Fermentation (a) and purification (b) flow diagrams. Three purification processes performed are shown in different colors. The color scheme remains consistent throughout all figures. UFDF, ultrafiltration and diafiltration; HIC, hydrophobic interaction chromatography; SEC, size exclusion chromatography; TFF, tangential flow filtration; CEX, cation exchange chromatography; AEX, anion exchange chromatography

UFDF (ultrafiltration and diafiltration)

Two types of devices were used for UFDF, a centrifugal concentrator, and a flat sheet membrane, depending on the target volume. For process 1, Amicon centrifugal concentrator, with a 10 kDa molecular weight cutoff (MWCO) (MilliporeSigma, Burlington, USA) was used to concentrate the HIC elution pool (2050×g at 4 °C). This allowed concentration to the small volume needed for SEC. For process 2, a flat sheet Pellicon XL Cassette with a Biomax 5 membrane (5 kDa MWCO) and a Labscale TFF System (MilliporeSigma, Burlington, USA) were used to concentrate the HIC elution pool 8-fold, followed by diafiltration with 4 diavolumes of 20 mM Tris-HCl (pH 7.5) and 100 mM NaCl. A crossflow was kept at 25 mL/min over a 0.005-m2 membrane area throughout the entire process with an average transmembrane pressure (TMP) of ~15 psi.
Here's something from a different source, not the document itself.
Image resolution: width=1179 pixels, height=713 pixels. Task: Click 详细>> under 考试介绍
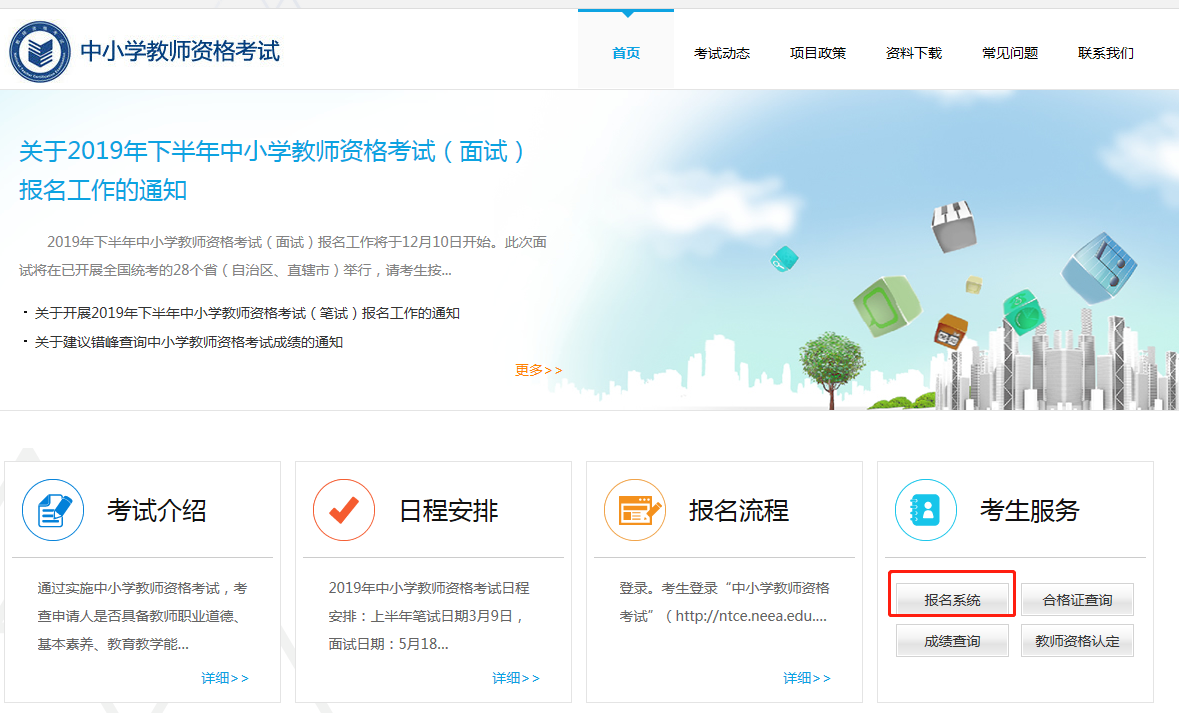[225, 677]
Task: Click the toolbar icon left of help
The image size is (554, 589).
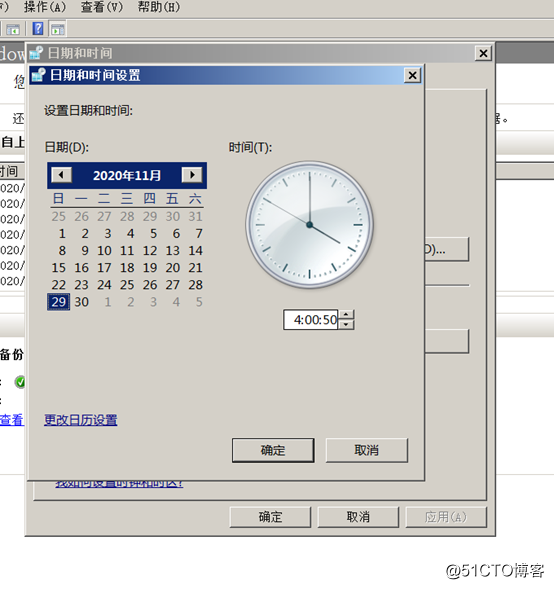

For process 3, a flat sheet Pellicon 2 Mini Cassette with a Biomax 5 membrane (MilliporeSigma, Burlington, USA) was used for the first UFDF (UFDF-1) to concentrate the FS 4-fold followed by diafiltration with 4 diavolumes of 20 mM sodium citrate (pH 4.2) and 10 mM NaCl. A crossflow was kept constant at 200 mL/min over a 0.1-m2 membrane area throughout the entire process with an average TMP of ~8 psi. For the UFDF-2, the CEX elution pool was concentrated 4-fold followed by diafiltration with 4 diavolumes of 25 mM Tris-HCl (pH 7.2) and 5 mM NaCl using the Pellicon XL Cassette as described for process 2.

Hydrophobic interaction chromatography

In processes 1 and 2, HIC was used to capture RBD219-N1C1 proteins from the FS. Ammonium sulfate salt was added to the FS to a final concentration of 1 M (w/v), and the pH was adjusted to 8.0. The FS was filtered through a 0.45-μm PES filter unit and loaded on a 112-mL Butyl Sepharose High-Performance column (4.4 cm diameter and 7.4 cm bed height) at a 20 mL/min flow rate. The column was washed with 1 M ammonium sulfate in 30 mM Tris-HCl (pH 8.0). Bound proteins were eluted with 0.4 M ammonium sulfate in 30 mM Tris-HCl (pH 8.0).

Size exclusion chromatography

Five milliliters of the concentrated HIC elution pool was loaded on a HiLoad 16/600 Superdex 75 prep-grade column (Cytiva, Marlborough, USA), pre-equilibrated with 20 mM Tris-HCl (pH 7.5) and 150 mM NaCl, and eluted at a flow rate of 1 mL/min. The SEC elution pool was aseptically filtered using a 0.2-μm PES filter in a biosafety cabinet and stored at −80 °C until usage.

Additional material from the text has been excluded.